Saturday, November 22, 2008

Nation & World

USN Current Issue

Antiwar mongering

By John Leo
Posted 3/30/03

President Bush is Ahab, the mad captain in Moby Dick, according to David Ignatius of the Washington Post and Richard Gere of the Hollywood left's foreign desk. New York Times columnist Paul Krugman thinks Bush is Queeg, the mad captain of The Caine Mutiny. What's next, Captain Hook?

Then we have the constant Nazi references. Bush with a Hitler mustache. Picasso's painting guernica (the war in Iraq is like the Nazi obliteration of a defenseless village in Spain's civil war). The Pentagon cliche "shock and awe" becomes the Nazi word "blitzkrieg." One online leftist commentator asks, "Is Baghdad burning?"--meaning that Bush is doing to Baghdad what Hitler wanted to do to Paris: burn it to the ground. Krugman (again) implied that the pro-war man who rolled his tractor over some Dixie Chicks CDs is echoing either Kristallnacht or Nazi book burning.

"Peace" marches are even stronger on Nazi references. "Stop the Fourth Reich--Visualize Nuremburg," said one banner in a Hollywood march. "The Fuhrer, already in his bunker," said another. Ari Fleischer is compared to Goebbels, Defense Secretary Donald Rumsfeld to German Field Marshal Rommel.

A big problem with all the Hitler-Ahab rhetoric is that it is high on contempt and rage, leaving little room for any attempt to engage or persuade. Note that the depiction of the president as a deranged or Nazi paranoid is coming mostly from people who constantly tell us how passionately they oppose hate speech in all its forms. Also, the denunciation of Bush as Hitler is a favorite of people who shout "McCarthyism!" when anyone points out, accurately, that the antiwar movement has been organized by far-left activists who defend Mao, Castro, Milosevic, the mullahs of Iran, and the Stalinists of North Korea. The reason Bush is compared to Hitler so often is simple: All the other recent monsters are heroes to major antiwar organizers.

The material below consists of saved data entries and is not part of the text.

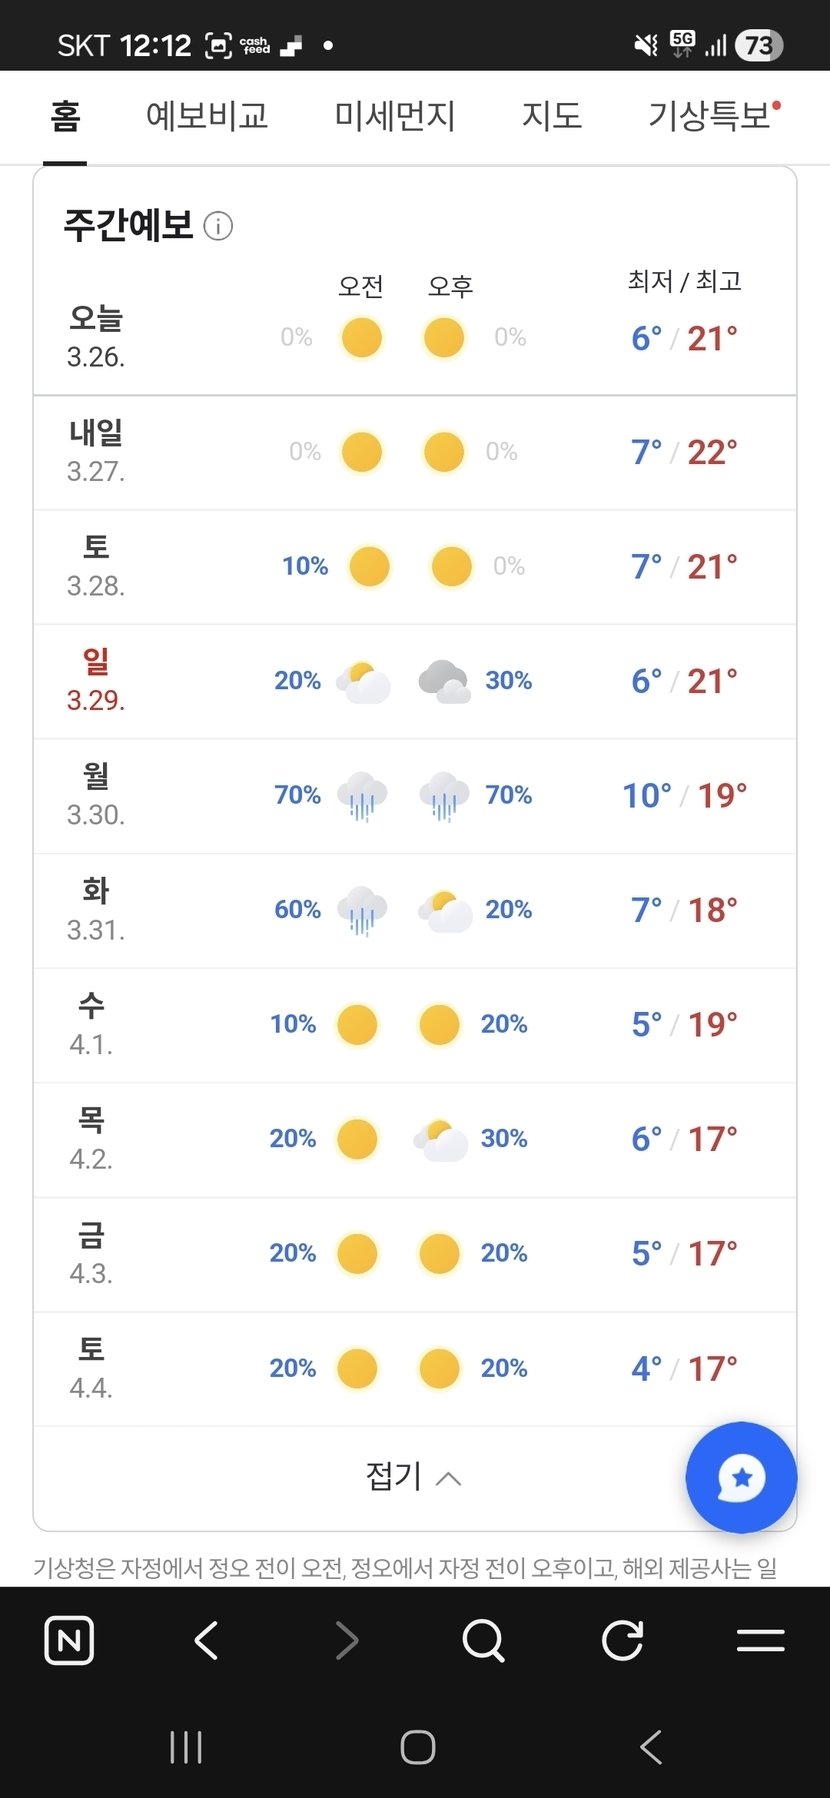Tap tomorrow's 3.27. forecast row

[415, 452]
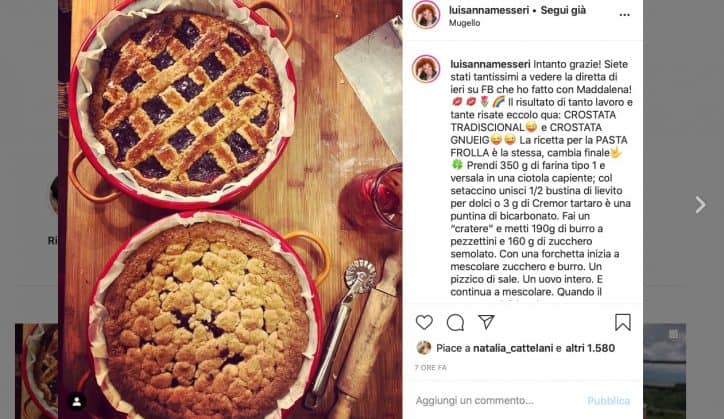Like the post with the heart icon
The height and width of the screenshot is (419, 724).
[424, 322]
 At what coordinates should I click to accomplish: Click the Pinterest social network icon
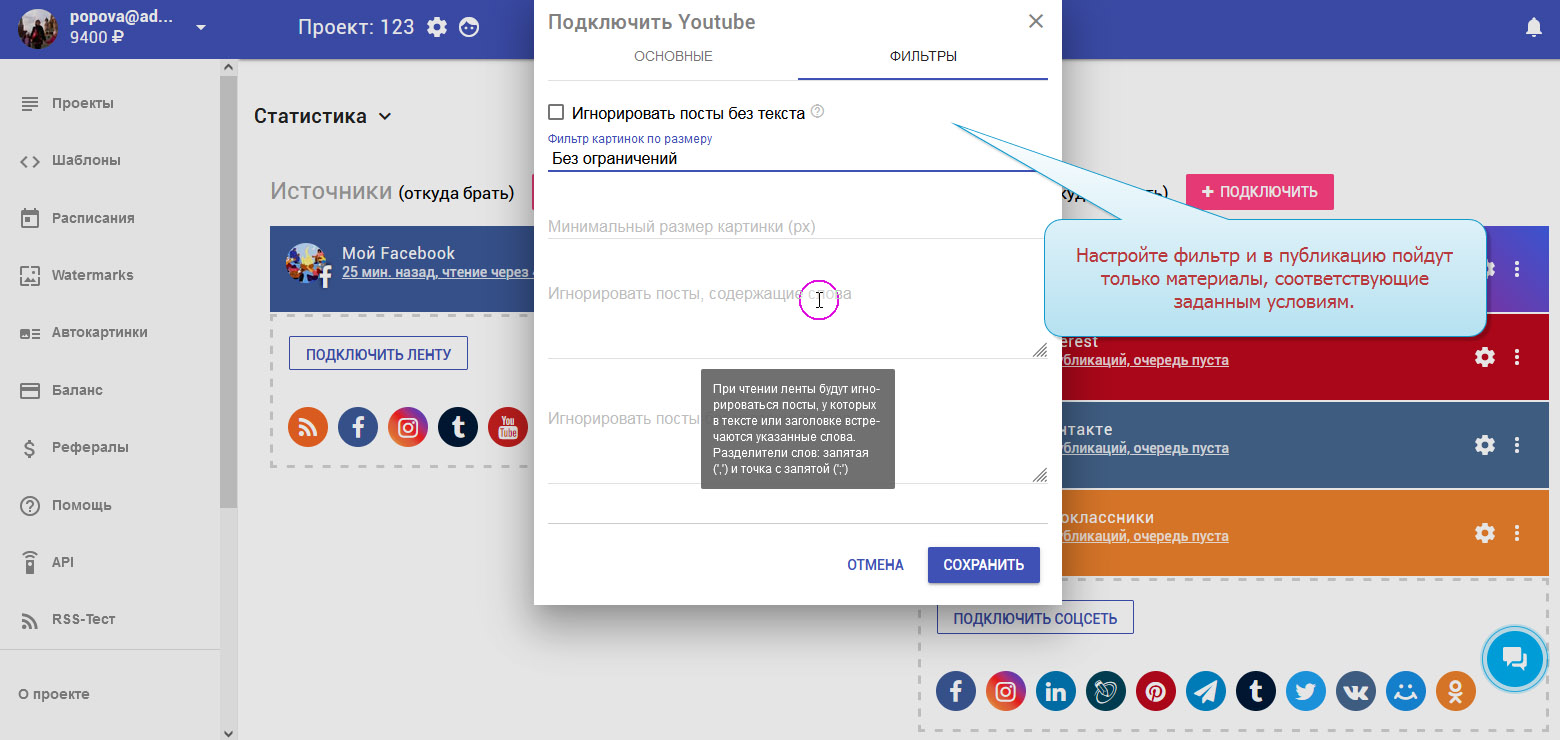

The real Nazi. The Hitlerization of Bush is particularly outlandish since there already is a rather obvious Hitler figure in this drama. Saddam Hussein gouges out the eyes and cuts out the tongues of resisters--and their children. He drills holes in people's hands and pours acid into the holes. He rapes and tortures. Yet the "peace" and the human-rights movements are reluctant to notice. Sarah Baxter of Amnesty International points out that her group issued a "harrowing" indictment of Saddam's regime just before 9/11; then it instantly switched gears, deploring western leaders who mentioned all the Saddam Hussein terror that Amnesty had laboriously documented.

Like Amnesty International's downplaying of Saddam's terror, the peace movement was a direct and abrupt result of 9/11. A month ago, a Washington Post news report said this February's peace rallies were agreed upon at an international meeting two months earlier in Italy, "but their roots go back to the days just after Sept. 11, 2001, when activists say they began meeting to map out opposition to what they anticipated would be the U.S. military response to the terrorist at-tacks on New York and the Pen-tagon." In other words, the "peace" organizers were not responding to any Hitler-like actions by President Bush. They just didn't want the United States to defend itself.